The 336 pregnant participants were recruited from Health Connect as long as they had a singleton pregnancy, were receiving prenatal care from Kaiser Permanente Northern California, and completed baseline questionnaires about their sleep and depression and anxiety symptoms during their first trimester between August 2020 and April 2021. Those with clinical depression or a high-risk pregnancy were excluded. The participants then completed the questionnaires again between 4 and 8 weeks post partum.
After adjusting for baseline depression and potential confounders, patients with poor sleep quality, indicated by a score greater than 5 on the Pittsburgh Sleep Quality Index (PSQI), were 12% more likely to develop postpartum depression, indicated by a score on the Patient Health Questionnaire depression scale (PHQ-8) of 10 or greater (relative risk, 1.12; 95% confidence interval, 1.01-1.25).
The two aspects of sleep that specifically correlated with postpartum depression were sleep quality and sleep latency, or taking a long time to fall asleep. Those reporting poor sleep quality were twice as likely to develop postpartum depression (relative risk, 2.18; 95% CI, 1.22-3.91), and those who took a while to fall asleep were 52% more likely to develop postpartum depression (RR, 1.52; 95% CI, 1.06-2.17).
Though the study also found prenatal sleep problems correlated with higher postpartum anxiety scores on the General Anxiety Disorder scale (GAD-7), the results were not statistically significant.
Kathleen Morrell, MD, MPH, an ob.gyn. in New York, was not involved in the study and said she was surprised it wasn’t something that had been studied much before because it makes sense.
“I always like it when studies confirm what we think should make sense, so it’s nice to see it,” Dr.

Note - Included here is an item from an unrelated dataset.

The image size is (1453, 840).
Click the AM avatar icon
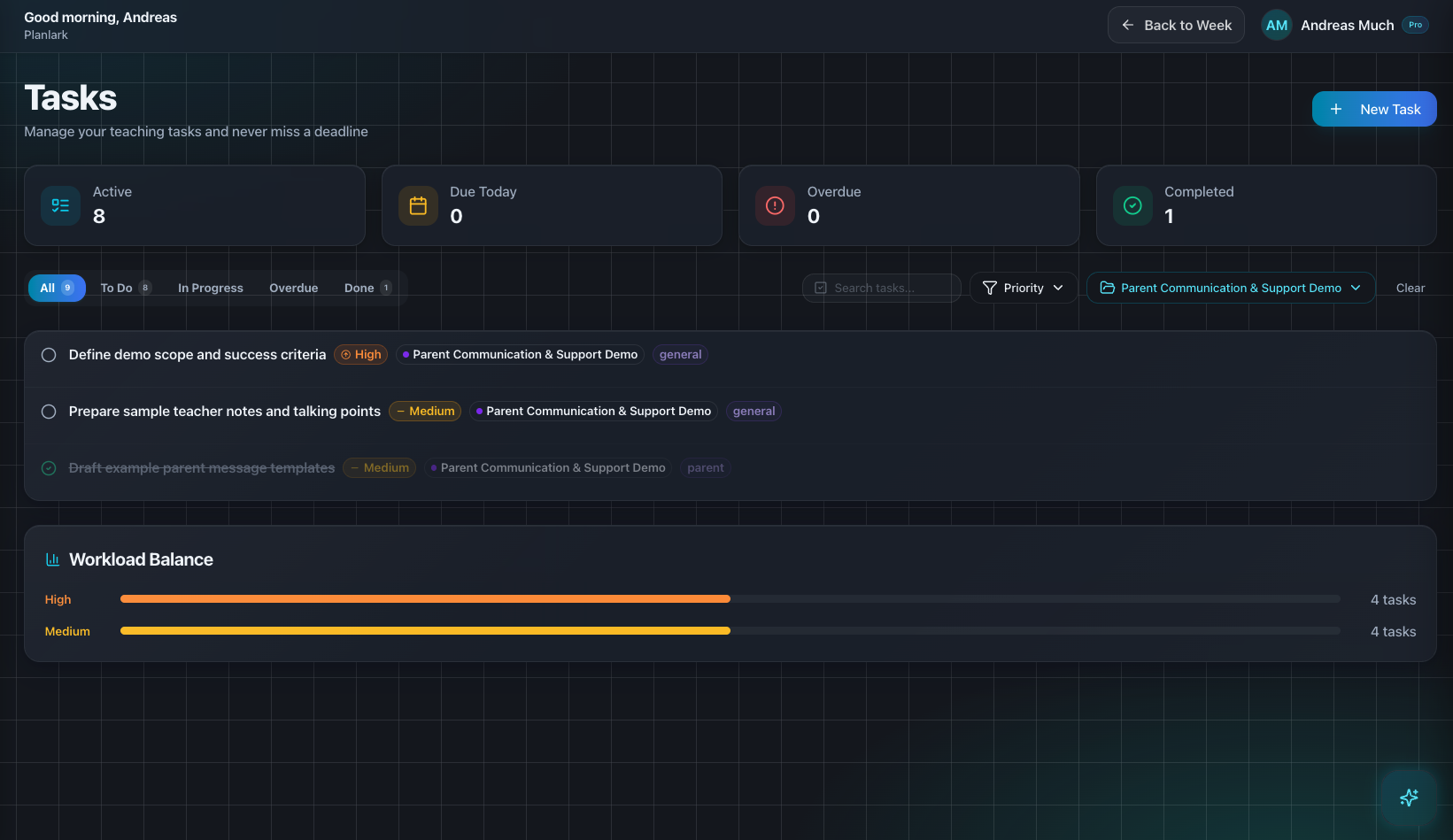point(1276,25)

Morrell said in an interview. “I think anytime you put something out, research it, and define it with numbers for doctors, that sometimes allows us to [realize], ‘Oh, that’s probably something we should be paying more attention to, especially if we have available treatments for it,’” she added.
“The clinical takeaway is that we really need to be screening for sleep pattern disruptions early in pregnancy, because even though it makes logical sense, it might not be something on our radar to think about,” Dr. Morrell said. “If people aren’t sleeping, well, their mental health is negatively affected.”
The most promising therapy for sleep issues currently is cognitive-behavioral therapy, which can accessed through various apps, Dr. Sinow said in an interview. “There are also safe interventions, such as melatonin and Unisom, that are totally safe in pregnancy that we can use to target sleep in early pregnancy.”
Dr. Morrell added that vitamin B6, often taken for nausea and vomiting during pregnancy, can also sometimes help people sleep and is safe during pregnancy.
“We know that postpartum depression does not necessarily only have a negative effect on the mother, but also has a negative effect on the infant and the family dynamic as well,” Dr. Morrell said. “So, we should be looking and screening for it so that we can offer people potential treatment because we know it can have long-term effects.”
Ms. Jang and Dr. Sinow did not have any disclosures. Dr. Morrell has done training for Nexplanon. Neither study noted external funding.